> **TEXTO FORNECIDO**:
Diário de Classe
O Poder do Estudante
Está faltando mais atitude!
No início da tarde de ontem, uma segunda-feira aparentemente normal desse mês de março de 2007, entrei em sala de aula para trabalhar algumas novas idéias com um grupo de alunos que está prestes a concluir a graduação. Trata-se de uma turma respeitável, que possui um bom histórico escolar, com aproveitamento sempre superior a média e que é considerada pelo conjunto dos professores como um grupo de onde profissionais muito competentes sairão para o mercado.
Sinto-me tranqüilo nas aulas em que estou com eles. Depois de quase 20 anos como professor que realmente aprecia o ramo em que atua e que se preocupa com a educação e o desenvolvimento do processo ensino-aprendizagem tenho suficiente segurança para trabalhar os temas propostos com desenvoltura e eloqüência. Mas no dia de ontem... E também em algumas de nossas aulas anteriores desse início de ano... Detectei desinteresse de um grupo de bons alunos, falta de aplicação, conversas fora de hora e até mesmo certa desconsideração pelo curso que estou desenvolvendo nesse momento com eles...
Já havia escutado de alguns professores do semestre anterior (e do atual) considerações acerca dessa demonstração de pouco caso e de mínimo esforço nas aulas por parte desse grupo. E o mais interessante é que a temática que estávamos abordando na aula em questão era justamente a respeito da necessidade de mudanças na universidade e nas fases anteriores da educação para que pudéssemos implementar nas escolas brasileiras a capacidade real de pesquisa que o nosso país precisa para superar o eterno estágio de país do futuro...
Que estudantes estão sendo formados em nossas escolas?

> **TAREFA**:
Responda às perguntas abaixo com base no texto fornecido.
1. Em que mês e ano ocorreu a aula relatada?
2. Há quanto tempo quem narra atua como professor?
3. Qual era o tema abordado na aula em questão?

> **TRECHO DOS DADOS**:
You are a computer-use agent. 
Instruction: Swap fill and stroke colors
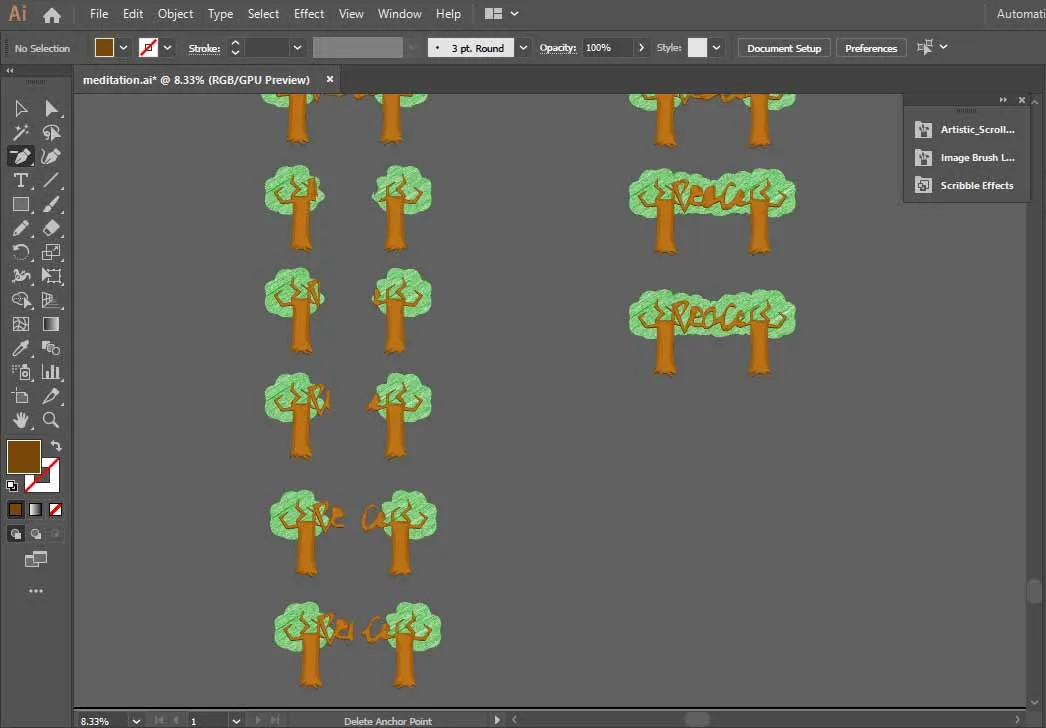56,446
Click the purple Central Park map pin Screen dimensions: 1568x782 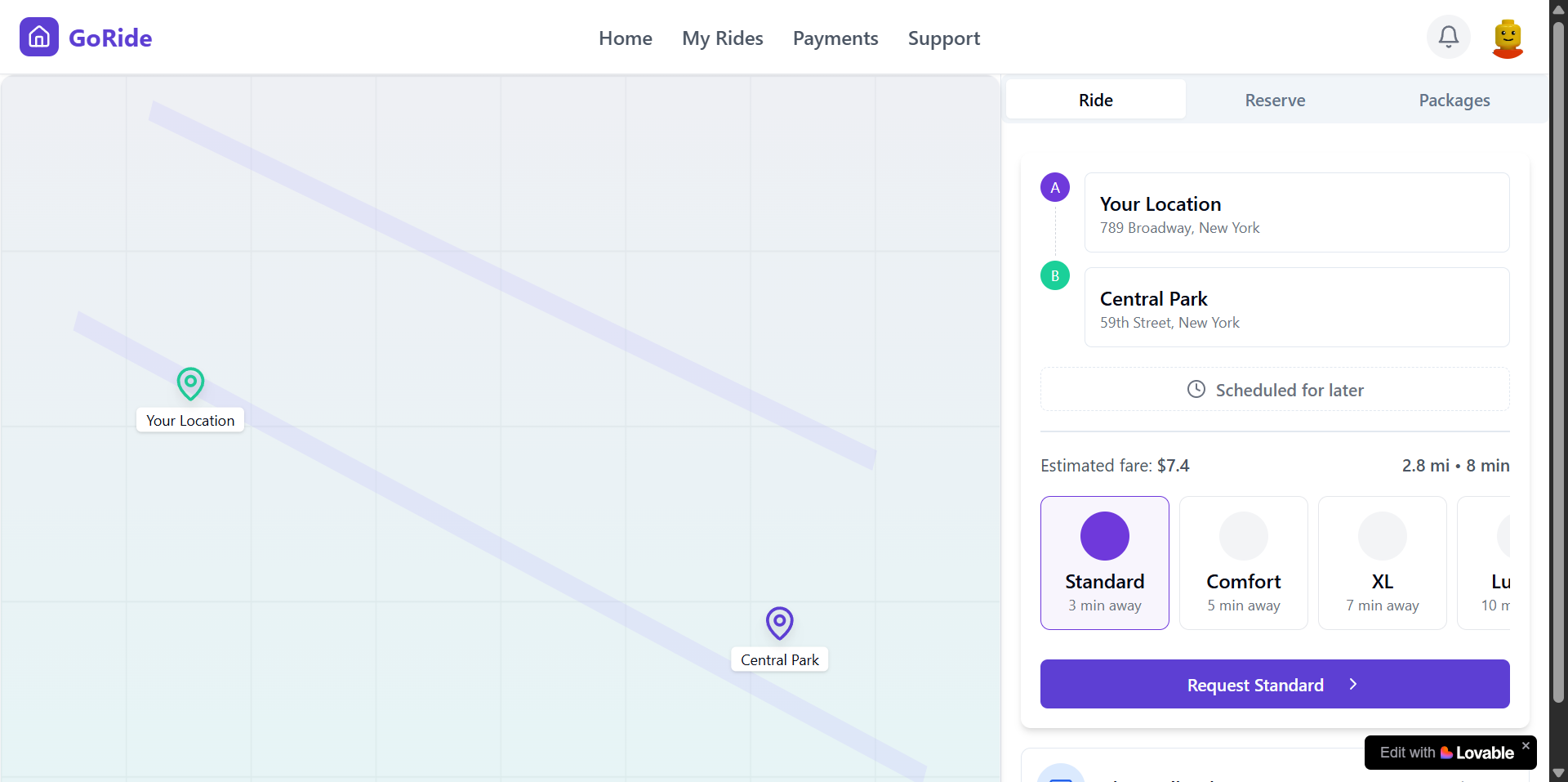coord(779,623)
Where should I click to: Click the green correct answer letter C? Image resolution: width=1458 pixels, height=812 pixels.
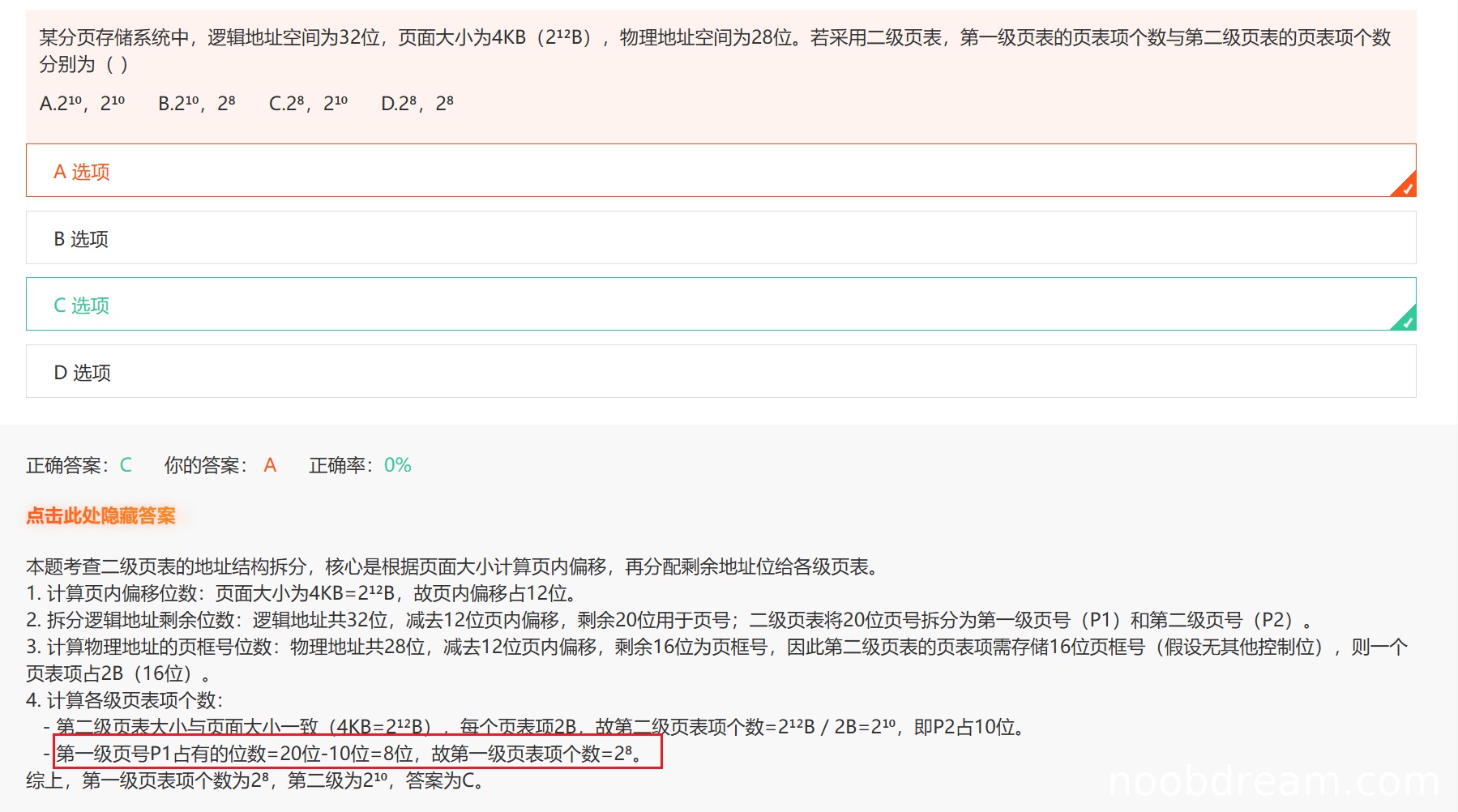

> **RESPOSTA**:
1. Em março de 2007.
2. Há quase 20 anos.
3. A necessidade de mudanças na universidade e nas fases anteriores da educação, para implementar nas escolas brasileiras a capacidade real de pesquisa de que o país precisa.